Reproduce the items below verbatim, starting with the very first line and stopping after the line that contains "point(885,465)".
********
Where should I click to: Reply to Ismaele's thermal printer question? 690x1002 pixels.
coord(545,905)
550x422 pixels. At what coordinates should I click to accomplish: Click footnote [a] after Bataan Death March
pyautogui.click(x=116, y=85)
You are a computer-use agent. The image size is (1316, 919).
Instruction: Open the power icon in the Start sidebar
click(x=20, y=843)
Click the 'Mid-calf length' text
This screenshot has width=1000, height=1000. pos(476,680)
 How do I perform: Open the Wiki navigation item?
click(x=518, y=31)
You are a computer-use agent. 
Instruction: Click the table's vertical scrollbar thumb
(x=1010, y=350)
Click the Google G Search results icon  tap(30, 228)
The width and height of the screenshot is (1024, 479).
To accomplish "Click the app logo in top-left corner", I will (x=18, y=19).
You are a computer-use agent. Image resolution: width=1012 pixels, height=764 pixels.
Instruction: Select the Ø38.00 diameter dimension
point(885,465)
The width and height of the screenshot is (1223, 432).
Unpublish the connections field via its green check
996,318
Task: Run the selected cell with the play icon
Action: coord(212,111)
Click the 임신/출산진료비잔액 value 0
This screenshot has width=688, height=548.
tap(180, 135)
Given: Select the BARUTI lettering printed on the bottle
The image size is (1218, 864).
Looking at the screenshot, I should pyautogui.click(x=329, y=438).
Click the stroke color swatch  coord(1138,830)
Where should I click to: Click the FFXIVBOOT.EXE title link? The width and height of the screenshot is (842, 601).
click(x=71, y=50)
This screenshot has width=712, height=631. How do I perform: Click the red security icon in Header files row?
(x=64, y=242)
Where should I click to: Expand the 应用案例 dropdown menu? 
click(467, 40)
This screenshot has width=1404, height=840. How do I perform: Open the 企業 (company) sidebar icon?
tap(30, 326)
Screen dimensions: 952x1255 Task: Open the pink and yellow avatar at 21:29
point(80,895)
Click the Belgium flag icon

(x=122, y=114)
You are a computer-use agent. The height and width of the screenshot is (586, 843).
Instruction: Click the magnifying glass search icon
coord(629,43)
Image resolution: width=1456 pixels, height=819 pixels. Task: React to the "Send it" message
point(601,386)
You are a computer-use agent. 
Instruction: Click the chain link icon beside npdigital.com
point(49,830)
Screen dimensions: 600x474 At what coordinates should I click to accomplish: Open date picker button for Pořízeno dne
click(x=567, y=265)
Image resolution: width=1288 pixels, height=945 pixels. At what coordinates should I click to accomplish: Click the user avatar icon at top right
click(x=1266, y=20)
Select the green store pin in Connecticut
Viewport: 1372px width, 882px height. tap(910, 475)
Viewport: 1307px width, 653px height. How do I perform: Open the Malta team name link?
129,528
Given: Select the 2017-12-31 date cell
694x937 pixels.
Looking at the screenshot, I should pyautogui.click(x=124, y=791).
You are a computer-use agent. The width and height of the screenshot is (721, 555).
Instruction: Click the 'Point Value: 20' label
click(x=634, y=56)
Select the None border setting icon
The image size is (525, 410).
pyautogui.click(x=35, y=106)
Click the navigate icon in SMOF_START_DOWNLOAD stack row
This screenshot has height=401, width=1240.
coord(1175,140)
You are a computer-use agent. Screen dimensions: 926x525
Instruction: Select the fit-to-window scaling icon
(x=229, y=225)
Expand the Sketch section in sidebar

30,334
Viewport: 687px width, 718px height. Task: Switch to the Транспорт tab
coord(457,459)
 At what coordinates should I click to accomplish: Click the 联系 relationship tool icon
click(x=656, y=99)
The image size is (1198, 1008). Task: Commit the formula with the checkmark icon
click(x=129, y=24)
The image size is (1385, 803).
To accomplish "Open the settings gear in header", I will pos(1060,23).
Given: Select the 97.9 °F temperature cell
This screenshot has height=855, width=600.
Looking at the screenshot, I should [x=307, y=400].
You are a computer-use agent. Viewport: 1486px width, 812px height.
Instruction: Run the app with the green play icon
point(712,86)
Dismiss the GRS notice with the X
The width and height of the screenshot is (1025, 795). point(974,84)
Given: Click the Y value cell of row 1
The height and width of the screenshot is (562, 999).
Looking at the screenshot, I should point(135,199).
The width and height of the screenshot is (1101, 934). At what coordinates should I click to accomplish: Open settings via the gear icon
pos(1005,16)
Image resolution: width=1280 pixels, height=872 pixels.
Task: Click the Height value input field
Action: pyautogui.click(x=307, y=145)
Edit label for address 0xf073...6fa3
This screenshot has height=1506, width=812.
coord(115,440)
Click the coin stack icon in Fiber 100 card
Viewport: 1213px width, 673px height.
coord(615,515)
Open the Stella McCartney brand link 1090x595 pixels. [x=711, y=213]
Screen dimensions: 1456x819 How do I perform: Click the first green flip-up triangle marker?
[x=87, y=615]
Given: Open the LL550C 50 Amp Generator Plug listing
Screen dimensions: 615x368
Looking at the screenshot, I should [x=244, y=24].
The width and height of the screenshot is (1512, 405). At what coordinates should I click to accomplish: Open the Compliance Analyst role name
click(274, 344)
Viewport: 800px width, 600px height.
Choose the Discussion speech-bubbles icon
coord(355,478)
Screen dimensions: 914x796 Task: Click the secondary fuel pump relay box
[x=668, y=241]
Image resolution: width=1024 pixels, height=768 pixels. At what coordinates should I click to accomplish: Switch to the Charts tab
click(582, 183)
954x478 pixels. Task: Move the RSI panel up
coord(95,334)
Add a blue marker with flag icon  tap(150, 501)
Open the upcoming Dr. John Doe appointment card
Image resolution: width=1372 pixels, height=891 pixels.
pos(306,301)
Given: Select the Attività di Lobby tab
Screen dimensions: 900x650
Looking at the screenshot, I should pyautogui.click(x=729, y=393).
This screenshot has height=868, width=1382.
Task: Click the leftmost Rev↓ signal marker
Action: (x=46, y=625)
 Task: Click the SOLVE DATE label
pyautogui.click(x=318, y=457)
********
**Solution**
Where should I click to: Reply to Ismaele's thermal printer question? 690x1002 pixels.
coord(545,905)
550x422 pixels. At what coordinates should I click to accomplish: Click footnote [a] after Bataan Death March
pyautogui.click(x=116, y=85)
You are a computer-use agent. The image size is (1316, 919).
Instruction: Open the power icon in the Start sidebar
click(x=20, y=843)
Click the 'Mid-calf length' text
This screenshot has width=1000, height=1000. pos(476,680)
 How do I perform: Open the Wiki navigation item?
click(x=518, y=31)
You are a computer-use agent. 
Instruction: Click the table's vertical scrollbar thumb
(x=1010, y=350)
Click the Google G Search results icon  tap(30, 228)
The width and height of the screenshot is (1024, 479).
To accomplish "Click the app logo in top-left corner", I will (x=18, y=19).
You are a computer-use agent. Image resolution: width=1012 pixels, height=764 pixels.
Instruction: Select the Ø38.00 diameter dimension
point(885,465)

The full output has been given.